» Selected excerpt
The gun has a trigger job and a videcki trigger. Ever since it came back from the smith every 25-50 rounds the gun will fail to fire. I will look at the hammer will not be all the way down.

Could it be the over-travel adjustment? Even though it only does it occasionally?

hiloboy32531
19th January 2009, 20:51
Hammer falls to half cock not trigger, might be the over-travel? might be best to send it back to the smith.

Urquhart
19th January 2009, 20:56
Yes, sorry, I meant the hammer falls to half-cock.

Does anyone have any suggestions. I will back-out the overtravel adjustment before my next range session. I am just wondering if it might be something else since it doesn't happen but every 25-50 rounds?

Rich-D
19th January 2009, 21:20
Back out the trigger set screw in quarter turns. Dry firing it to test for function. Dry firing a 1911 won't hurt it!

Best of Luck!
Rich

Urquhart
19th January 2009, 22:42
I can't reproduce the problem during dry fire. It only happens with live ammo.

Rich-D
19th January 2009, 23:12
I can't reproduce the problem during dry fire. It only happens with live ammo.

Hmmm! That has me baffled! Hopefully someone will know why it only occurs when firing. Unless the set screw loose and is moving from the effect of recoil.

Best of Luck!
Rich

niemi24s
20th January 2009, 01:00
Hi Urquhart:. . .the hammer falls to half-cock.Does the hammer fall to half cock:

A: When the trigger is pulled after the slide fully cocks the hammer and the slide has returned to battery, or...

B: ... as the slide returns to battery after firing a round (aka "hammer follow", or hammer follows the slide but stops at the half cock position) and before the trigger is released and pulled again to fire the next round?

Regards

Urquhart
20th January 2009, 01:08
A.


Just every once in a while I will be shooting and the I will hear a click. I look down and notice that the hammer is at half-cock. There is no mark on the primer.

wichaka
20th January 2009, 01:20
1/2 cock won't let the hammer strike the firing pin, thus no mark on the primer.

Back out the trigger over travel screw about 1/4-1/2 turn.

Urquhart
20th January 2009, 01:30
But 24-49 times out of 50 it works fine. And I can't reproduce it through dry fire. Doesn't that preclude the over-travel screw?

wichaka
20th January 2009, 02:46
No, it may be just at the point of the adjustment, where it's not consistent.

log man
20th January 2009, 12:21
Wichaka's on it. If when you pull the trigger and you relax immediately, in other words just bump the trigger it can catch. Back it out 1/2 turn. Check is the screw snug?

If you want to see how close it's adjusted, remove the GS and MSH, flip the strut up out of the way and slide the MSH back in to hold the sear spring in place. Now you can pull the trigger back and swing the hammer up and down paying attention to the full cock and half cock locations, you shouldn't feel any rubbing what so ever. If you turn the screw in until you do you will know just exactly how close it's addjusted.

» Given material
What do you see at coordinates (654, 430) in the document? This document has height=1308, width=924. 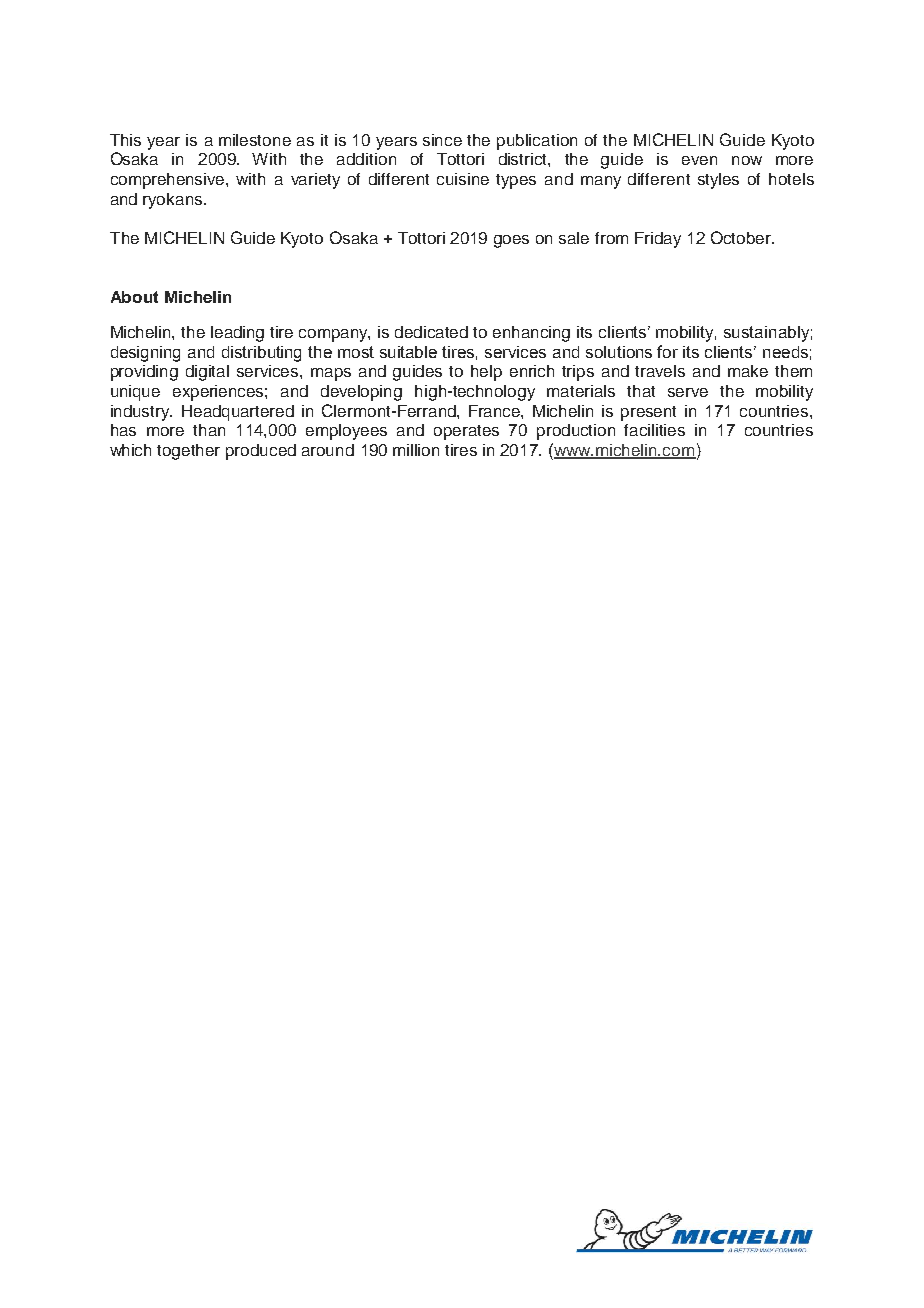 I see `facilities` at bounding box center [654, 430].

» Given instruction 1
According to the forum thread above, how far should the trigger over travel screw be backed out, in wichaka's first reply?
» Given instruction 2
Transcribe the stretch of the forum thread from "Just every once" through "about 1/4-1/2 turn.".

» Output 1
About 1/4-1/2 turn.

» Output 2
Just every once in a while I will be shooting and the I will hear a click. I look down and notice that the hammer is at half-cock. There is no mark on the primer.

wichaka
20th January 2009, 01:20
1/2 cock won't let the hammer strike the firing pin, thus no mark on the primer.

Back out the trigger over travel screw about 1/4-1/2 turn.